Are you a survivor? We are not, luckily, all Gloria Gaynors. She declared in 1979: ‘I’ve got all my life to live, and I’ve got all my love to give/ And I will survive.’ She has so far made good on her promise.
Surviving afflictions unscathed is not always an unmixed virtue. ‘She would be earning a good living somewhere… The Mary Taylors of the world were natural survivors,’ wrote P.D. James in Shroud for a Nightingale in 1971. Now, even a new biography of Margaret Beaufort (1443-1509) is subtitled Survivor, Rebel, Kingmaker. But what of those poor people who have gone through the misery of child sexual ‘grooming’? Are they victims or survivors?

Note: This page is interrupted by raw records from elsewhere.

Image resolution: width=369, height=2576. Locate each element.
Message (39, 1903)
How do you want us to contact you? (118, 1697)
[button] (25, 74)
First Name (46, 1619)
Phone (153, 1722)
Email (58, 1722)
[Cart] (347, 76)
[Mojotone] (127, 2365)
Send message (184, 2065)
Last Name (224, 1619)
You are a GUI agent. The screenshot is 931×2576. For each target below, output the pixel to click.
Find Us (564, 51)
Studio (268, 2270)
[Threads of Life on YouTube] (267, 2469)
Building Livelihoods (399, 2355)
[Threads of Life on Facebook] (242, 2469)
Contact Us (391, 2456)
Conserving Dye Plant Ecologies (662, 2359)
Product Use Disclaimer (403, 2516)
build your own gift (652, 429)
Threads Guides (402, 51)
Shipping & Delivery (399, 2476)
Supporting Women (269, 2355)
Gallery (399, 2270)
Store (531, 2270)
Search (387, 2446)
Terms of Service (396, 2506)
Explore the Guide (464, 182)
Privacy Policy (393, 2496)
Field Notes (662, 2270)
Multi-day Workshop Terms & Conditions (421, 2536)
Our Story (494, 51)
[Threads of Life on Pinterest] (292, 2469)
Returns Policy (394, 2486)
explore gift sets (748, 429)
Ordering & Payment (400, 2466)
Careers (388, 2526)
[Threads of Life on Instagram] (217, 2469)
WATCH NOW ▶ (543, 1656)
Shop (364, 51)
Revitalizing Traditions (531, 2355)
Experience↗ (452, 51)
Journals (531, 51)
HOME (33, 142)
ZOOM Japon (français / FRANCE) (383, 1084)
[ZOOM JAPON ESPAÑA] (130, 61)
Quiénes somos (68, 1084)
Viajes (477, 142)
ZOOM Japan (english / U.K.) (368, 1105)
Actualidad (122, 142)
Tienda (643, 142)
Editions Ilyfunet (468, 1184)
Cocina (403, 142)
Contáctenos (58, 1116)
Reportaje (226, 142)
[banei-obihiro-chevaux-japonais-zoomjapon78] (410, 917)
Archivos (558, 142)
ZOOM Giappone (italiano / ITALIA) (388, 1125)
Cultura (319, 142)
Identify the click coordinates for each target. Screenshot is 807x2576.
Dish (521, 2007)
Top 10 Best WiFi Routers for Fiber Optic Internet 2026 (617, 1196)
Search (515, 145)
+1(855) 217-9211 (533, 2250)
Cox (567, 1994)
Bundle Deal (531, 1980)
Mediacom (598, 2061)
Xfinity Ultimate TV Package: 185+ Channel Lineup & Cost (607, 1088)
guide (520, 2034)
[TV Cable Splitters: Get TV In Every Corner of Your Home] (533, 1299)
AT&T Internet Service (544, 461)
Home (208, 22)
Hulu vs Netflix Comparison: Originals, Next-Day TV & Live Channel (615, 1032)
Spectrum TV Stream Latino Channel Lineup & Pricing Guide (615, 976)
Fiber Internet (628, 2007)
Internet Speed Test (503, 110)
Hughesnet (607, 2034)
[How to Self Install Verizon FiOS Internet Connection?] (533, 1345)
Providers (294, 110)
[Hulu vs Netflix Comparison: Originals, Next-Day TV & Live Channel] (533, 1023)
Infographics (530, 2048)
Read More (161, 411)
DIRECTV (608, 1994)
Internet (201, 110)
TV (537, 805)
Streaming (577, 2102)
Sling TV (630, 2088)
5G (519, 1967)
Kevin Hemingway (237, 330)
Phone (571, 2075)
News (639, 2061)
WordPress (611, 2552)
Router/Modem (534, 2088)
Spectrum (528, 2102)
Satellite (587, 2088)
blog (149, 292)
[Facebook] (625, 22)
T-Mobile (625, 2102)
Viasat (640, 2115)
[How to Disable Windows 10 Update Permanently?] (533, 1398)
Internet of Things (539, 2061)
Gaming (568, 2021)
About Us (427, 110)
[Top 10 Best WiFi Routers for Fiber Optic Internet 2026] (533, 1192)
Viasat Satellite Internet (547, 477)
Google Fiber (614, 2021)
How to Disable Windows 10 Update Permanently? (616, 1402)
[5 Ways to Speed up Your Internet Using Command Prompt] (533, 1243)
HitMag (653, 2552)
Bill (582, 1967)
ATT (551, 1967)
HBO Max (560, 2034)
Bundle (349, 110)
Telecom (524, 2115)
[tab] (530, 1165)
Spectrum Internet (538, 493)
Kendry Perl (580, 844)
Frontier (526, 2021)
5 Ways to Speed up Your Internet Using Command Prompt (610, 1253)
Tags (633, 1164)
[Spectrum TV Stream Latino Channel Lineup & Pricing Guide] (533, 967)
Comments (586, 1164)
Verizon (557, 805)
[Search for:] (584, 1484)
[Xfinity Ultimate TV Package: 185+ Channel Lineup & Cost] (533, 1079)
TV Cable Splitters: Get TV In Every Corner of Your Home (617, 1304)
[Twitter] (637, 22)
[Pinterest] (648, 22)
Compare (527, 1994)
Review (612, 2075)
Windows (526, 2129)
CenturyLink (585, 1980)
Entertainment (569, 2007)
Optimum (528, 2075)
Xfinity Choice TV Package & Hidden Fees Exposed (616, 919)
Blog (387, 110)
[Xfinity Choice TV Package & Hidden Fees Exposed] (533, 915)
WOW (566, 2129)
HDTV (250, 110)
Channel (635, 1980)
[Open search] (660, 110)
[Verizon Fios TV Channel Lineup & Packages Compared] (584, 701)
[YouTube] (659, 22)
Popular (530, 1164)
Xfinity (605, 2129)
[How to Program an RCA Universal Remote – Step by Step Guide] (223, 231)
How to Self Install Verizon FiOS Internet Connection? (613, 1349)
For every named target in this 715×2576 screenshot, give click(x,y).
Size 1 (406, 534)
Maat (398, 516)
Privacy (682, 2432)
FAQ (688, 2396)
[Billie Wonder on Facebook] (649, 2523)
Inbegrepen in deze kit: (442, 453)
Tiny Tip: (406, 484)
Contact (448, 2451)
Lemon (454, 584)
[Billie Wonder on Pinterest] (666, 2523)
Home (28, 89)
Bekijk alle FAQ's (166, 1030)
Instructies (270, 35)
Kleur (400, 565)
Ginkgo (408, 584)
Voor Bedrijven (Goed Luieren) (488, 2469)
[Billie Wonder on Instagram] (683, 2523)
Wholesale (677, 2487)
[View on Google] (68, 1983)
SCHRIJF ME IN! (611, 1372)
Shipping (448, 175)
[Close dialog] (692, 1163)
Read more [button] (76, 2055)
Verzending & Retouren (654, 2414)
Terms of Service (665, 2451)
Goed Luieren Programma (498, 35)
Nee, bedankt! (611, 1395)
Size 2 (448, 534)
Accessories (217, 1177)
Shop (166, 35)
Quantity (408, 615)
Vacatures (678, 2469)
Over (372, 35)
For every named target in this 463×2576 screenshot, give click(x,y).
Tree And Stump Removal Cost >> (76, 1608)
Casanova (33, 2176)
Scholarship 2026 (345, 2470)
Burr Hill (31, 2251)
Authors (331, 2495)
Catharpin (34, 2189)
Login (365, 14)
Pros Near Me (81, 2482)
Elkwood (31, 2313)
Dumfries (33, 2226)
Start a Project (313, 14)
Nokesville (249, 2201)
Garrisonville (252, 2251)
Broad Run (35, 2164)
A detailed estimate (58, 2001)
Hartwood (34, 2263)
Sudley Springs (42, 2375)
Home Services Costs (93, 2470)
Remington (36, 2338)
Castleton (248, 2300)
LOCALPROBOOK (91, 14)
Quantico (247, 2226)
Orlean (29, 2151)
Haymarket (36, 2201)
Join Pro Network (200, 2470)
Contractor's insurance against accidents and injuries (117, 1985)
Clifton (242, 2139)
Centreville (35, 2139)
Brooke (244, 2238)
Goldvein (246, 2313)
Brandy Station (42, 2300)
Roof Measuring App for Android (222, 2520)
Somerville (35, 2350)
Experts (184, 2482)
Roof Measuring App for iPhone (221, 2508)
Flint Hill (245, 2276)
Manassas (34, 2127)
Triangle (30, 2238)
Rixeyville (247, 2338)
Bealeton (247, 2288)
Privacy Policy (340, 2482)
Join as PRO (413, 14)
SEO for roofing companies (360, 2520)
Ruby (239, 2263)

Or should they be neither?
Last week, after he withdrew his name for consideration as the chair of the national grooming inquiry, the thoughtful retired policeman Jim Gamble made a comment using both terms: ‘The police have understandably lost the trust of victims and survivors because some were corrupt.’
In 2021, this sense of survivor was noticed by the OED as: ‘A person who has experienced a traumatic event or past abuse, especially of a sexual or psychological nature.’ In 1975 there was an example in the Los Angeles Free Press: ‘Welcome all survivors of rape, child molestation, welfare lines, botched abortions, unemployment and typing pools.’ There’s bathos in ‘typing pools’, oppressive as they might have been. As for victim, in the sense of ‘a person who has been intentionally harmed, injured, or killed’, the OED notes that ‘in some contexts survivor is now used in preference to victim’. Yet since 2004 a Victims’ Commissioner has been set up in law. She takes notice only of victims of crime. There has been a recent trend to turn misfortune into victimhood, as in the #MeToo and Black Lives Matter campaigns. Donald Trump presents his prosecutions as evidence of his victimhood, but when a bullet nicks his ear, he is a survivor.